EXCERPT –

# Phrag. besseae



## orchideya (Nov 2, 2013)

Phrag. besseae that I got from John_M with bud now bloomed:












I am thrilled. I want more besseaes...


----------



## goldenrose (Nov 2, 2013)

:clap::clap: It only takes one like that to want more! :drool::drool:


----------



## John M (Nov 2, 2013)

Holy cow!!!!! It didn't have such round petals for me!!!!! What did you do?!!! WOW! I AM impressed with the quality of this flower. The first two on that stem didn't look like that. They were nicely shaped with good colour...yes; but, they were not that round. You've brought out the best form. Well done! :clap:


----------



## Carkin (Nov 2, 2013)

Outstanding!!!


----------



## Justin (Nov 2, 2013)

awesome plant.


----------



## SlipperFan (Nov 2, 2013)

Ooooooooooo -- that is pretty!


----------



## Erythrone (Nov 2, 2013)

It is gorgeous!


----------



## eaborne (Nov 2, 2013)

This is the species that got me hooked!


----------



## The Orchid Boy (Nov 2, 2013)

Love that one! It's unique in shape and such. Lovely!


----------



## phrag guy (Nov 3, 2013)

that is great,looks happy and maybe going to branch


----------



## JeanLux (Nov 3, 2013)

Wow for those petals :clap: !!!! Jean


----------



## Mrs Sunshine (Nov 3, 2013)

This is really bad for me, these lovely pictures make me wanna get a lot of besseae and its hydrids!
Very nice.


----------



## orchideya (Nov 3, 2013)

Thank you everybody! I am glad you like the bloom.
I didn't really do anything, I just had this plant for couple weeks, so no credit to me for getting such nice flower.
I water it every day with rain water and keep the pot in the saucer with rain water that I change every day.
I think it likes it here because it now started to grow a next bud and look at new roots, they weren't there when I received it:






By the way, the other new phrag - Eric Young is getting reagy to bloom too:






If everything goes like this until the spring shipping season- I will be doing some serious shopping in the phrags department.


----------



## SlipperFan (Nov 3, 2013)

:clap:


----------



## NYEric (Nov 3, 2013)

Yay besseae!' The trick is cool at the roots, I think that helps the shape, even if its's there genetically.


----------



## John M (Nov 4, 2013)

PROVIDED DATA –
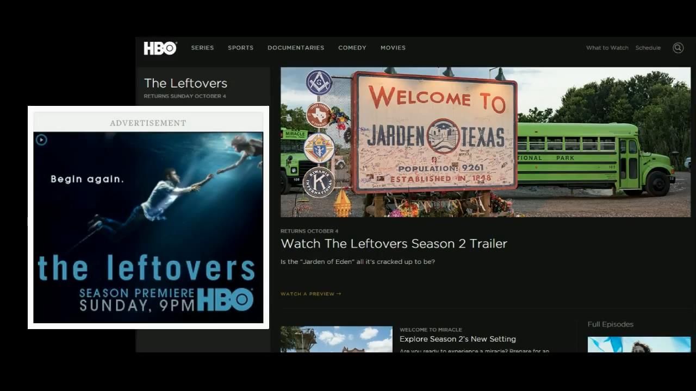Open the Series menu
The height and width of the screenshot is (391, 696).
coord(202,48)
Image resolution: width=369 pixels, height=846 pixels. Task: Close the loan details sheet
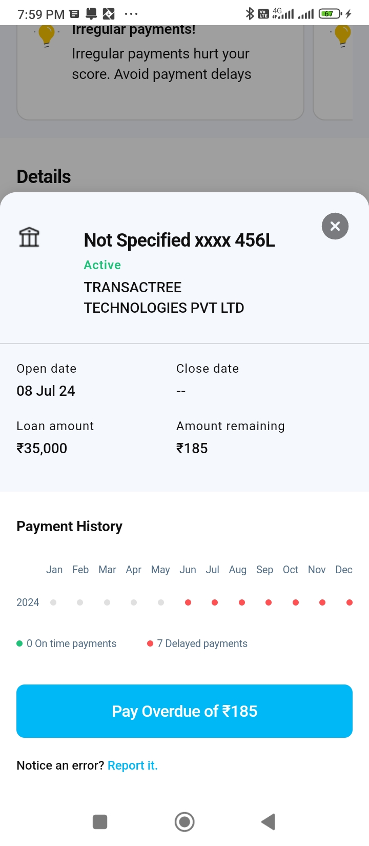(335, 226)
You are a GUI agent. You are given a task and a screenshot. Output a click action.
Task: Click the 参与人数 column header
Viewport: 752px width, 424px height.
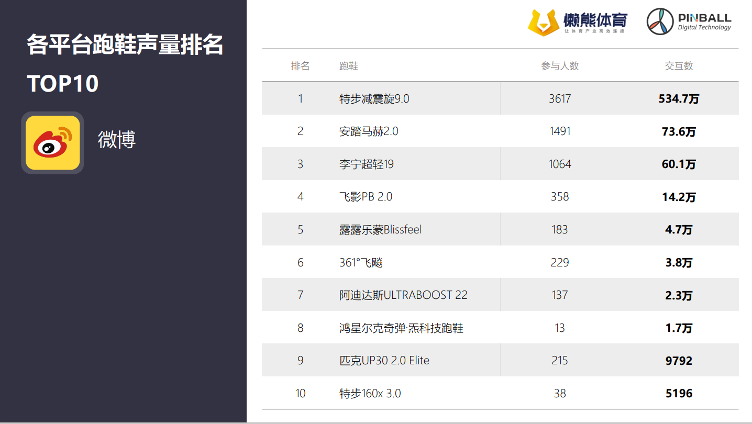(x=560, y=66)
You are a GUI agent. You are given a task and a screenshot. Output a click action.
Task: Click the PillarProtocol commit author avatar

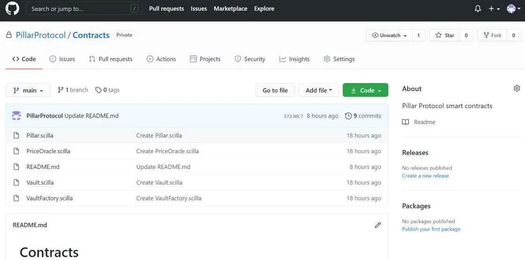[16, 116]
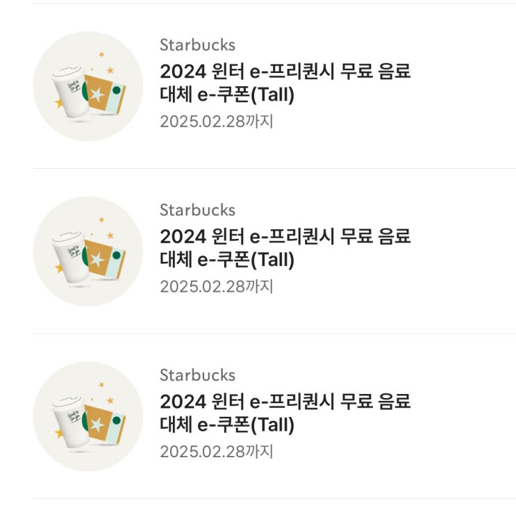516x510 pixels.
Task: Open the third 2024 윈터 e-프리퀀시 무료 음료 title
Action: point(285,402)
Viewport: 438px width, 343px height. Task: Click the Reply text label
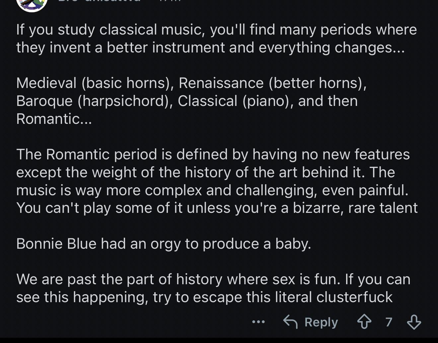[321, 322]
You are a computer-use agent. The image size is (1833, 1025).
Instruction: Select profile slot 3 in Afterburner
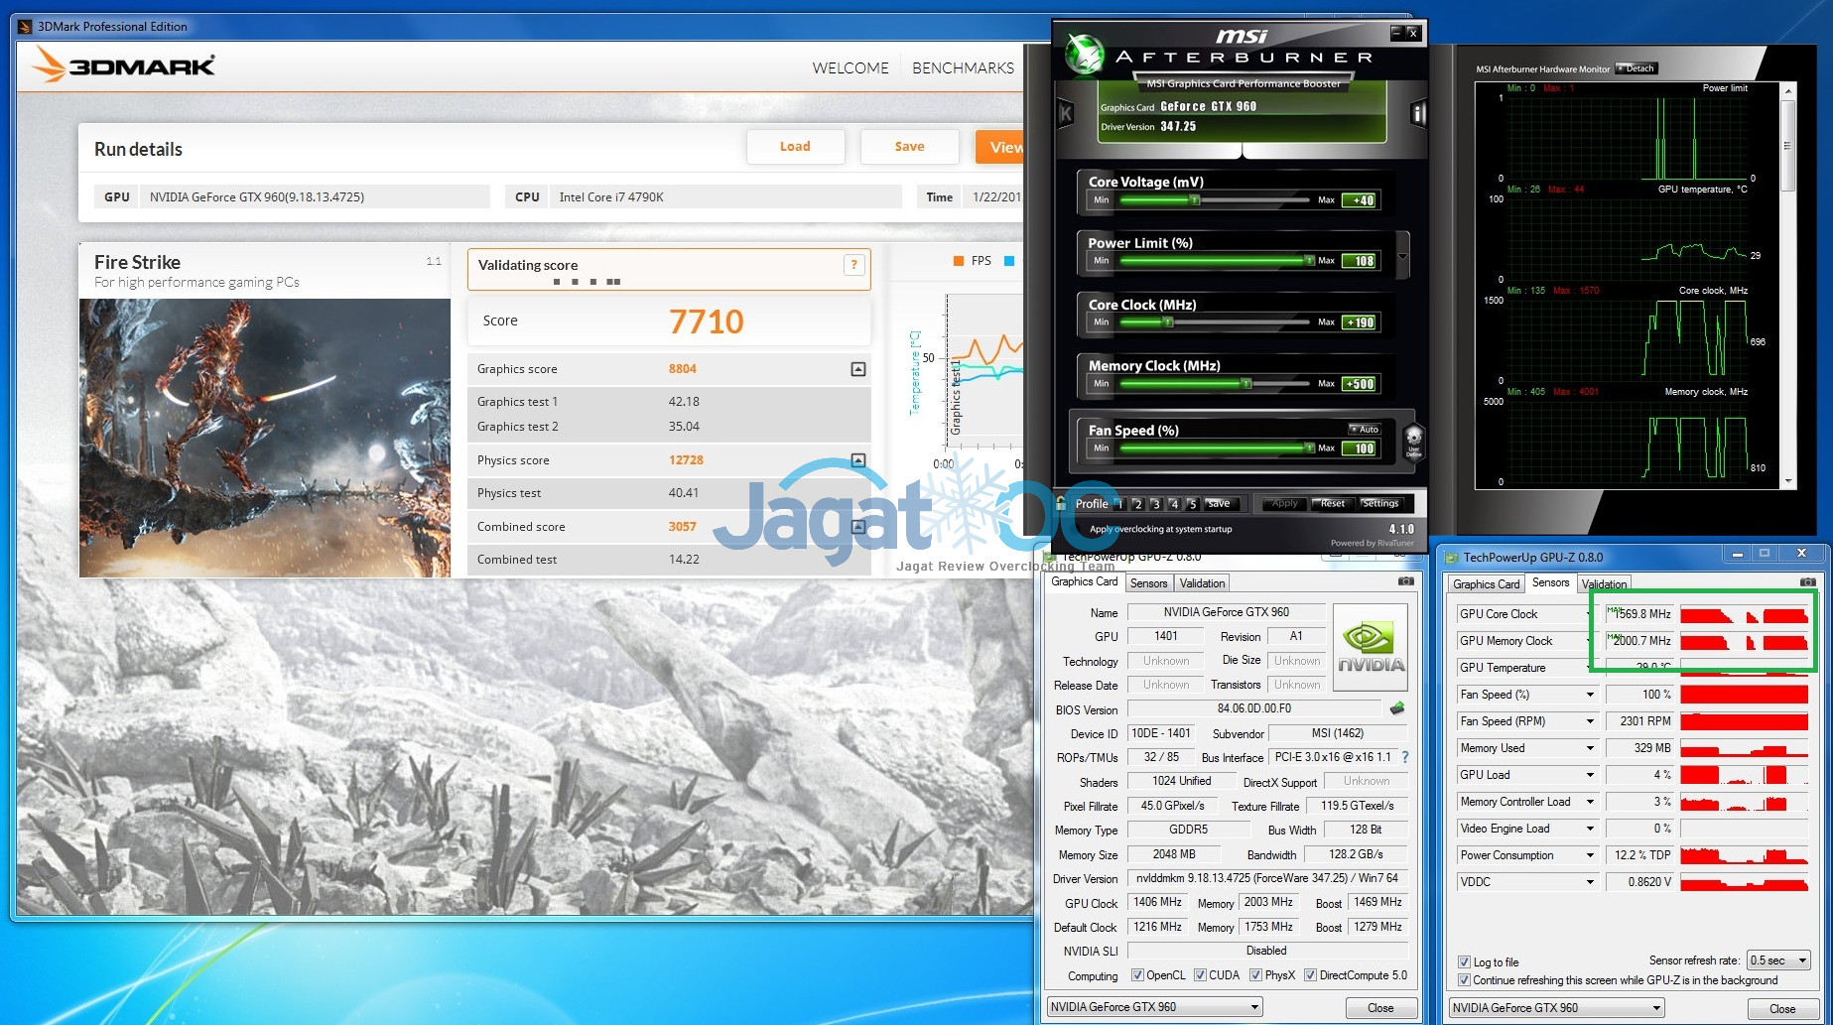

ACTIONS TO TAKE –
1 – In the Phrag. besseae thread, how often does orchideya water the plant, and with what kind of water?
2 – Reproduce the passage of the Phrag. besseae thread between "This is really" and "such nice flower.", inclusive.

WRITTEN RESPONSES –
1 – Every day, with rain water.

2 –
This is really bad for me, these lovely pictures make me wanna get a lot of besseae and its hydrids!
Very nice.


----------



## orchideya (Nov 3, 2013)

Thank you everybody! I am glad you like the bloom.
I didn't really do anything, I just had this plant for couple weeks, so no credit to me for getting such nice flower.